§ **Task goal**
As the answer, give a copy of each line below that includes the word "agent".

§ **Supplied entries**

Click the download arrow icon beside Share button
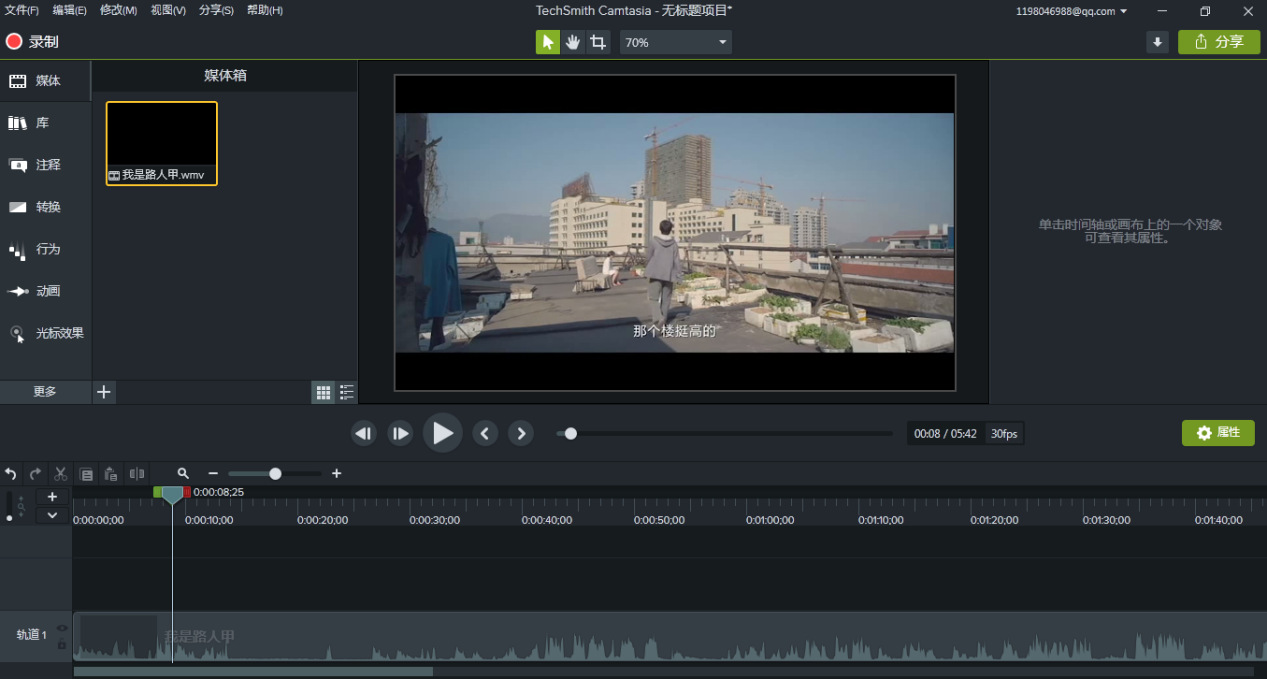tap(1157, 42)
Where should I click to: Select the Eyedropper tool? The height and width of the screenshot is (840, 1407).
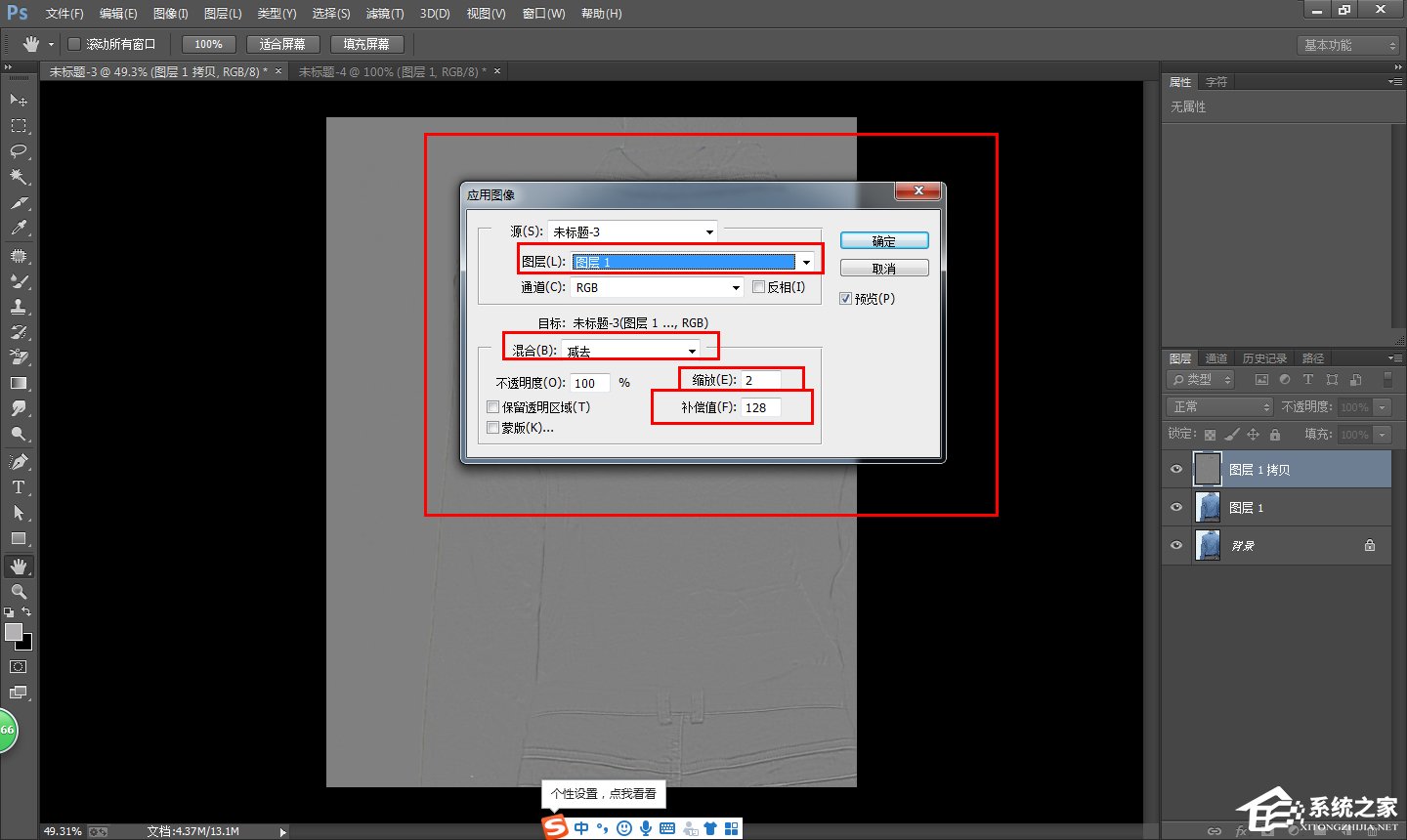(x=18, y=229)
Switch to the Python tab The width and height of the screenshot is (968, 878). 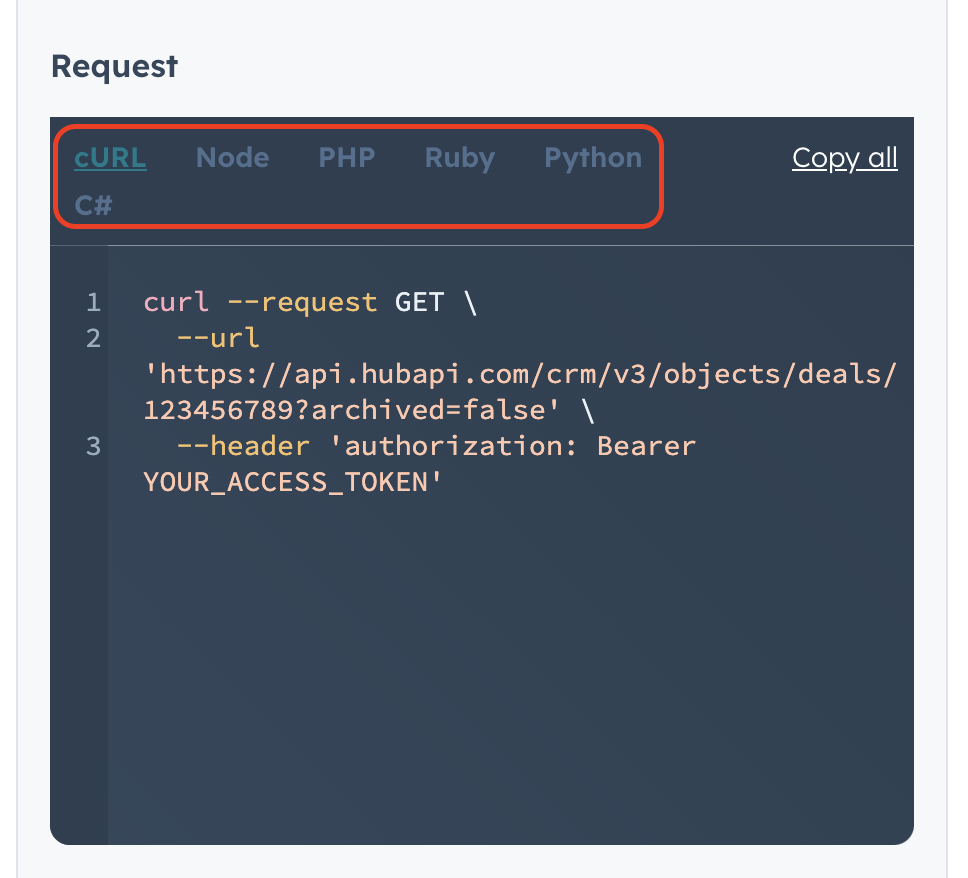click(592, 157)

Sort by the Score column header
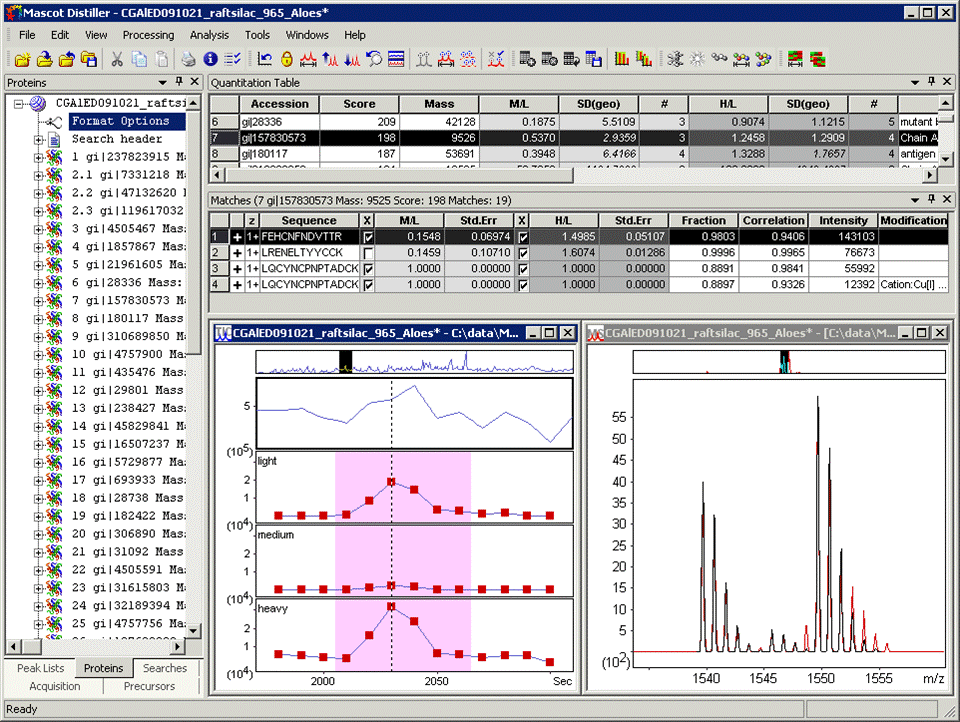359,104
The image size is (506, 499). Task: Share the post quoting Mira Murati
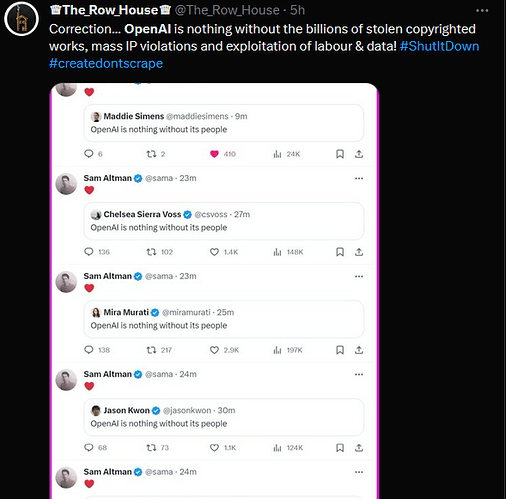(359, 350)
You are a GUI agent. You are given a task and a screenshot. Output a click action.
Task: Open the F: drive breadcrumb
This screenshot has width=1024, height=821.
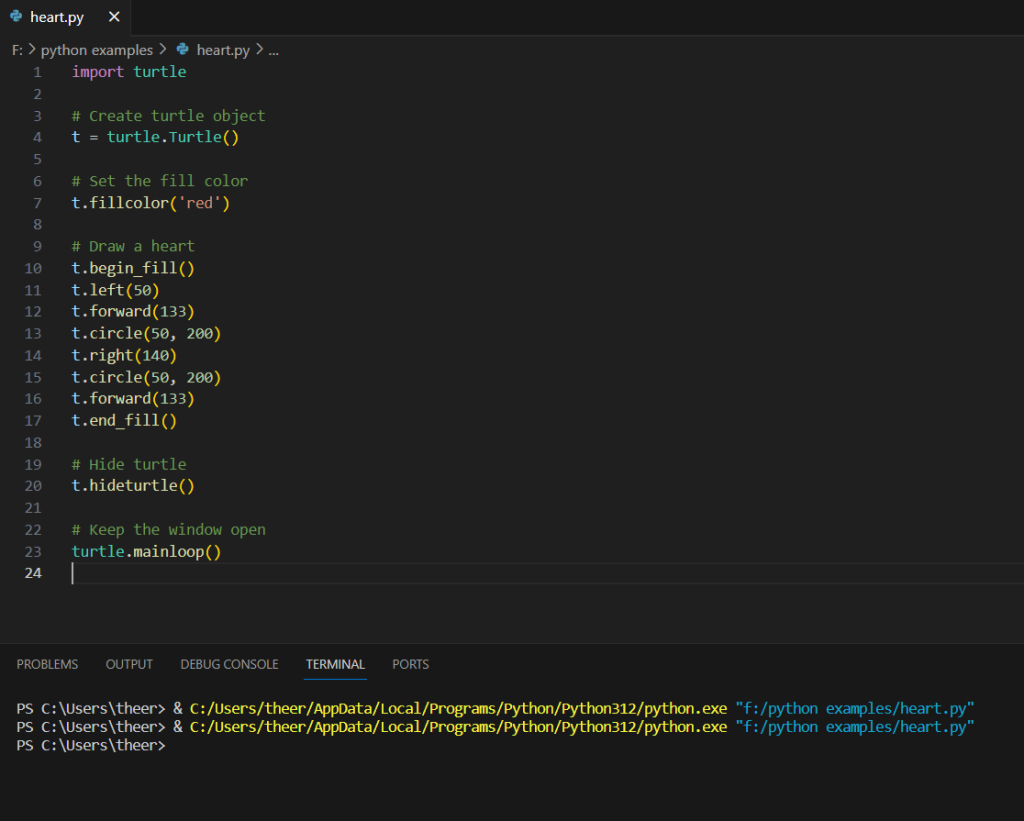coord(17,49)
* * *
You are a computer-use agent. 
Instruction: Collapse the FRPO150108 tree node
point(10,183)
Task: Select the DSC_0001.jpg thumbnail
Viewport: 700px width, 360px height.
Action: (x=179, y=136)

§ **Response**
You are a GUI agent. You are given a task and a screenshot. Output a click action.
You are a computer-use agent. 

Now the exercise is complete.